Reasons to spend and not to spend in the Nelson political game

I would have done better if I had done a lot of advertising in many media to get my name recognized by those who never heard of me.

Re: “Does $$$ = votes? A look at last year’s election spending” story in the Star on March 23.

I would have done better if I had done a lot of advertising in many media to get my name recognized by those who never heard of me. I could have made my positions better known.

Two reasons why I did not try to spend money.

1. I did that in a major way, by my standards, in 2005, when I spent sufficiently. I did not do better. This time I spent zero and got more votes than ever before in any of my previous attempts.

2. On principle.
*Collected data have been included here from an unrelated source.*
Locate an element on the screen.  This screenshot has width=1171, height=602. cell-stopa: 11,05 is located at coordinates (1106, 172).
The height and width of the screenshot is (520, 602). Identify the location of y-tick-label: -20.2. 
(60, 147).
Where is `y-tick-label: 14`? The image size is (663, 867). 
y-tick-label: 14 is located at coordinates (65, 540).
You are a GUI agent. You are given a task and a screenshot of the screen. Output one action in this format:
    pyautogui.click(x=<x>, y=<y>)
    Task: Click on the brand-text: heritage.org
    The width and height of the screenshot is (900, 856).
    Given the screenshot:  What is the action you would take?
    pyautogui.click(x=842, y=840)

I dislike the link between money and public service, or commerce and politics. I believe name recognition and reputation are what wins an election in local politics. My reputation is made, for what it is, over my 25 years in Nelson when I have been a public person in a small way, but only to readers of newspapers and those who heard me on my radio show every week for the last 12 years. And to those who have seen me with protest signs against war on Remembrance Day — which probably loses me votes more than gains them.

For the second point, I think my reputation for political leanings is known and I doubt many people who have paid attention to local issues would mistake who I am or what I stand for. Those who pay attention only at an election and cast a vote on the basis of seeing my literature at election time, and see what I have to say in public forums and media, will have less to go on, but still can form an opinion.
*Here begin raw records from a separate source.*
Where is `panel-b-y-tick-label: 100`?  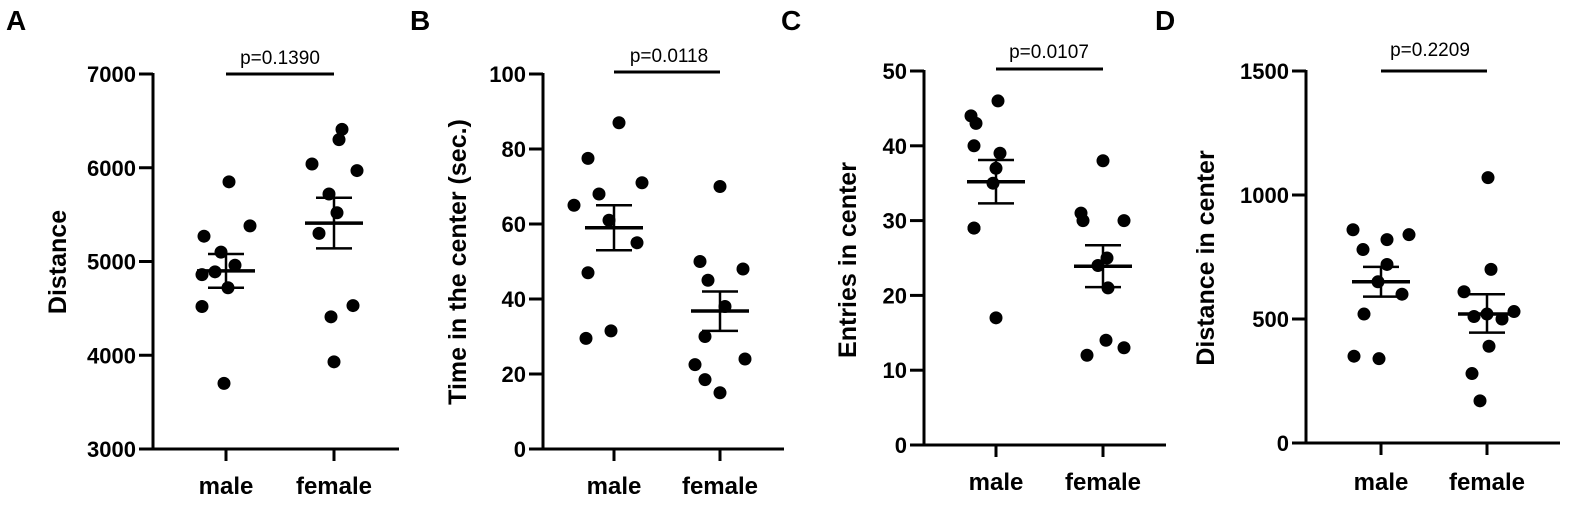
panel-b-y-tick-label: 100 is located at coordinates (508, 74).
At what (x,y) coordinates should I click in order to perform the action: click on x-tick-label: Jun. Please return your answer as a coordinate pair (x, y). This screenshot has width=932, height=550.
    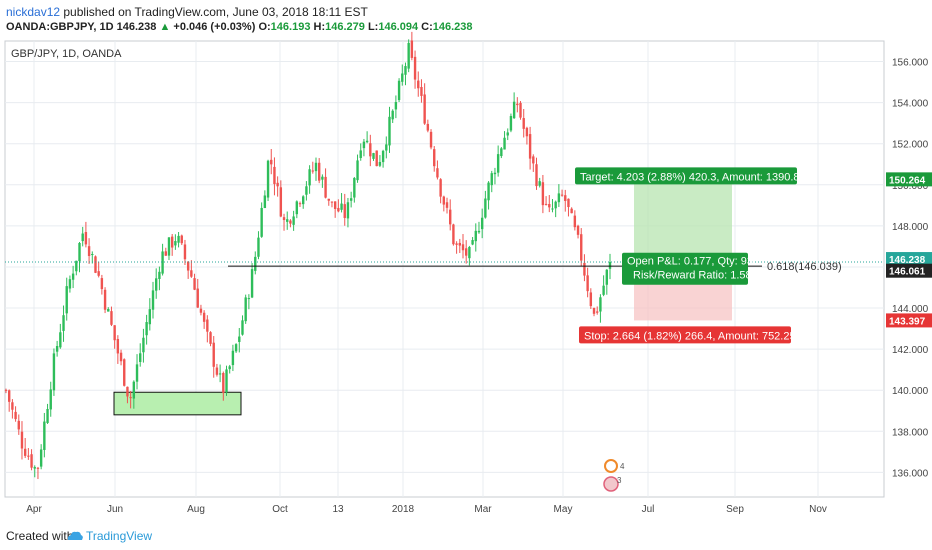
    Looking at the image, I should click on (115, 510).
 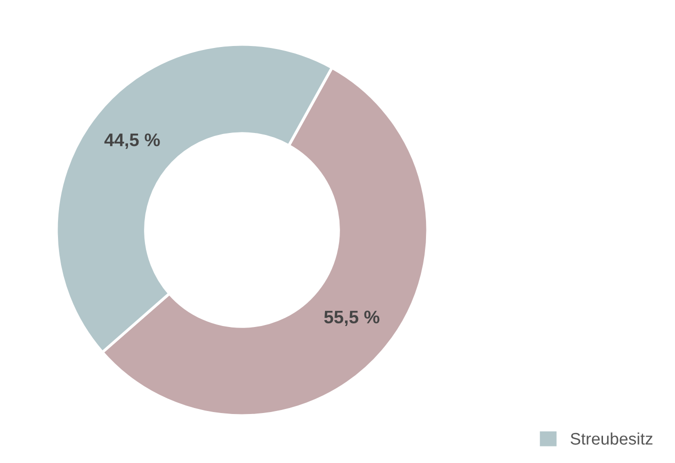 What do you see at coordinates (611, 438) in the screenshot?
I see `legend-label: Streubesitz` at bounding box center [611, 438].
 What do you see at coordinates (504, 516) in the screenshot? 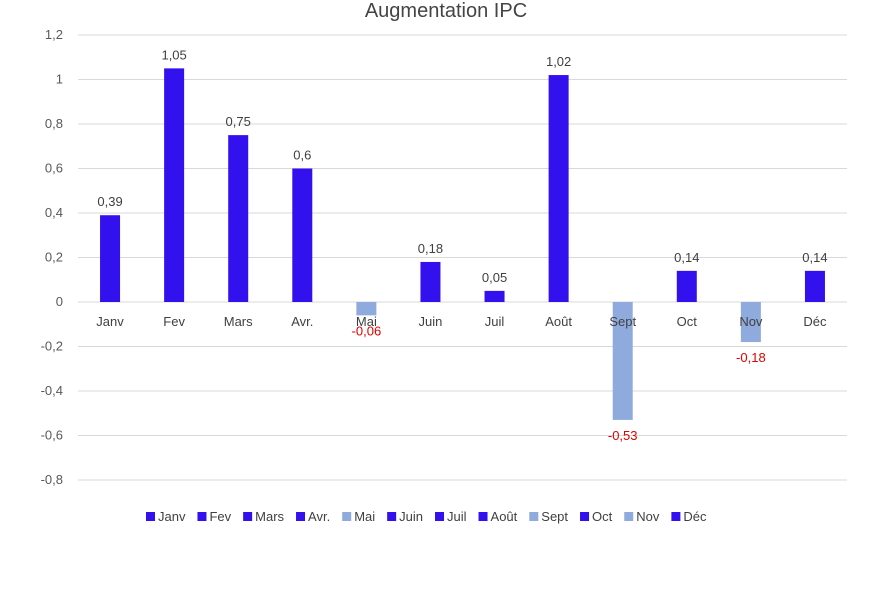
I see `legend-label: Août` at bounding box center [504, 516].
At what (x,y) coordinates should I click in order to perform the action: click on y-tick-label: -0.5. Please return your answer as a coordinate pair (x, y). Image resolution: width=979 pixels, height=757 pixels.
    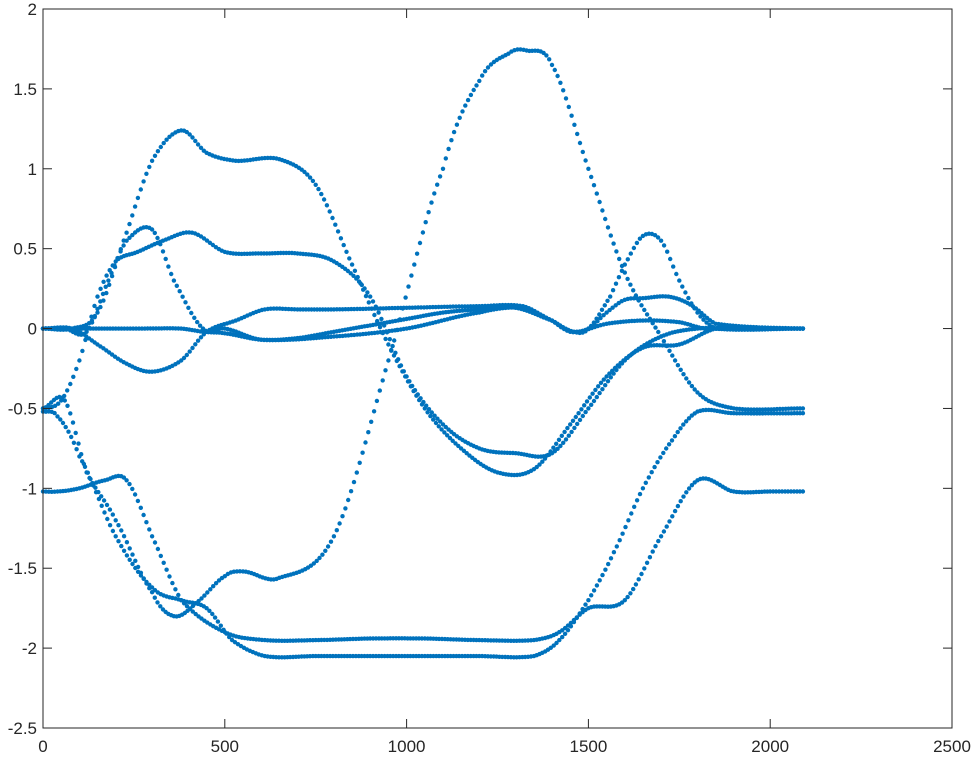
    Looking at the image, I should click on (22, 408).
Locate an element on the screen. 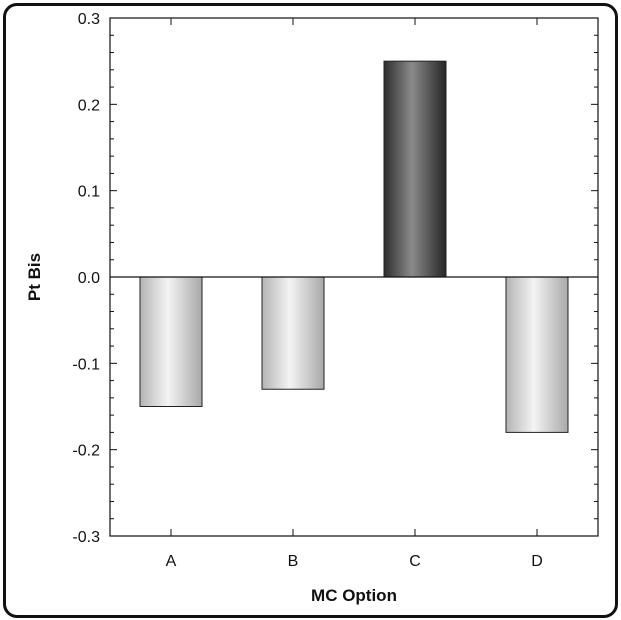  y-tick-label: 0.2 is located at coordinates (89, 106).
Word of mouth matters hugely in a small community. Advertising is not the best way to put out an honest representation of who I am, that takes longer and requires action and a record. That is why incumbents have an advantage.

My “no growth” message got out clearly during the election, and for that I am pleased. I hope some people thought about the global, and national and provincial contexts of our local issues in population growth and development.

We are part of a world where converging crises of all sorts have been gathering force all my lifetime and the solutions available were not applied. So overpopulation, ecological breakdowns, social and political earthquakes have been coming nearer.

Maybe someone read a book by Charles Eisenstein after hearing about it from my campaign. If so, my election effort had consequence.

Nelson has to think about how what we do here really does matter for the world, and so also does BC and Canada generally.